“If you’re here, and we’re here, they’re here…”
That was Bruce’s message from the stage at the Olympic Stadium, a refrain of recognition for absent friends that was one of the many memorable moments in what was described in the Berlin media as a “furioses Konzert,” and over three hours of “Gospel, Soul und Rock’n’ Roll.”
And it was. From the opening song of “When I Leave Berlin”, a 1973 song from Wizz Jones performed especially for the Berlin crowd (video above), through to the final bars of “Tenth Avenue Freeze-out” 28 songs longer, it was clear they had arrived in the German capital in top form. Everyone will have their own highlights from such an expansive set-list, that included many of the tracks from the new Wrecking Ball album (personal highlight was the foot-stomping “Shackled and Drawn”) as well as heavy collection of arms-aloft greatest hits.
For me the best moments came with the songs that have the most nostalgic impact.
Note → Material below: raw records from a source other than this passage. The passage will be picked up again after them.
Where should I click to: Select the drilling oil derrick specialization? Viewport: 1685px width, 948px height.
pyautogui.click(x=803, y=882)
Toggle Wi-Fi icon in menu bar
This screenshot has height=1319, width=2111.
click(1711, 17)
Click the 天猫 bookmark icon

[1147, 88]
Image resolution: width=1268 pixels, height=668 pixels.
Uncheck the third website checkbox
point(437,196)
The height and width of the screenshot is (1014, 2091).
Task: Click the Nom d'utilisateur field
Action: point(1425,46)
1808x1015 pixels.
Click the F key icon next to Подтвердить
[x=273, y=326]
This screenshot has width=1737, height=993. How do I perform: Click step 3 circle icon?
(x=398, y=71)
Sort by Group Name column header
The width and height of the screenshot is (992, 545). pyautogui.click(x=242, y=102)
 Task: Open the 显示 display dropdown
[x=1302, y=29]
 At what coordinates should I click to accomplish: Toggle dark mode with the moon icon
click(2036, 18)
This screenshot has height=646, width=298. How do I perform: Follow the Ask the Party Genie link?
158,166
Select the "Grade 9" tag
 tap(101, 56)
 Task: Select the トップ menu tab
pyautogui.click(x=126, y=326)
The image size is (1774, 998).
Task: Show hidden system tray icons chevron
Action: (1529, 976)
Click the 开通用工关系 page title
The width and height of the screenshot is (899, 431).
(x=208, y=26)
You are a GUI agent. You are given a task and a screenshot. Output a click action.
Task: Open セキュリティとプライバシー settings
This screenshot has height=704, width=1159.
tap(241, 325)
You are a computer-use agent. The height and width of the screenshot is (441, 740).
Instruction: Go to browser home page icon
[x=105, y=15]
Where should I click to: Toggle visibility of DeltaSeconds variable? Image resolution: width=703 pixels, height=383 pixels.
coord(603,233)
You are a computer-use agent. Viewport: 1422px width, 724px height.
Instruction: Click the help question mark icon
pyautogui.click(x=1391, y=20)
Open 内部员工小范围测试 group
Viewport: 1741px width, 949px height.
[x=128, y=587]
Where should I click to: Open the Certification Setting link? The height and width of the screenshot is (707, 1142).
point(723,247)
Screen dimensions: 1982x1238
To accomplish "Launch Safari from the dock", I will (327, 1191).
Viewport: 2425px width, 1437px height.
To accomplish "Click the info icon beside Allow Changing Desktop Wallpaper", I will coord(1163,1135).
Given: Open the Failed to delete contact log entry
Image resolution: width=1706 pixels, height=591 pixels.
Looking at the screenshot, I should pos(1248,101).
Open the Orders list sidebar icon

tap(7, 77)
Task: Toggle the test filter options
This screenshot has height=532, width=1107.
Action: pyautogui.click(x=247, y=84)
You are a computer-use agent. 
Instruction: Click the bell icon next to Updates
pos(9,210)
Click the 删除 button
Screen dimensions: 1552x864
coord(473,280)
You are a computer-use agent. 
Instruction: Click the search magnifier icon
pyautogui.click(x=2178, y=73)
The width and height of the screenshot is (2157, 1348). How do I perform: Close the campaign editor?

This means the tracks from the Born to Run album, which may have been released four yeats before I was born, and yet still manages to make me yearn for those “soft infested summer” evenings as a teenager… OK, so Bruce’s late sixties, early seventies New Jersey is not exactly mid-nineties West Lancashire, but the emotions are, I think, universal… which is why the music has spoken to some many people over so many decades.
Then there were the more political moments, with genuine anger in the delivery, and celebratory moments, and reflections on the 1988 concert Bruce and the E Street Band played in Weißensee, East Berlin, and of course the farewell to Clarence in the final “Tenth Avenue” when the Olympic Stadium was quiet for the first time in three hours, except for the warm applause of nearly 60,000 people as images of the Big Man flashed up on the screens.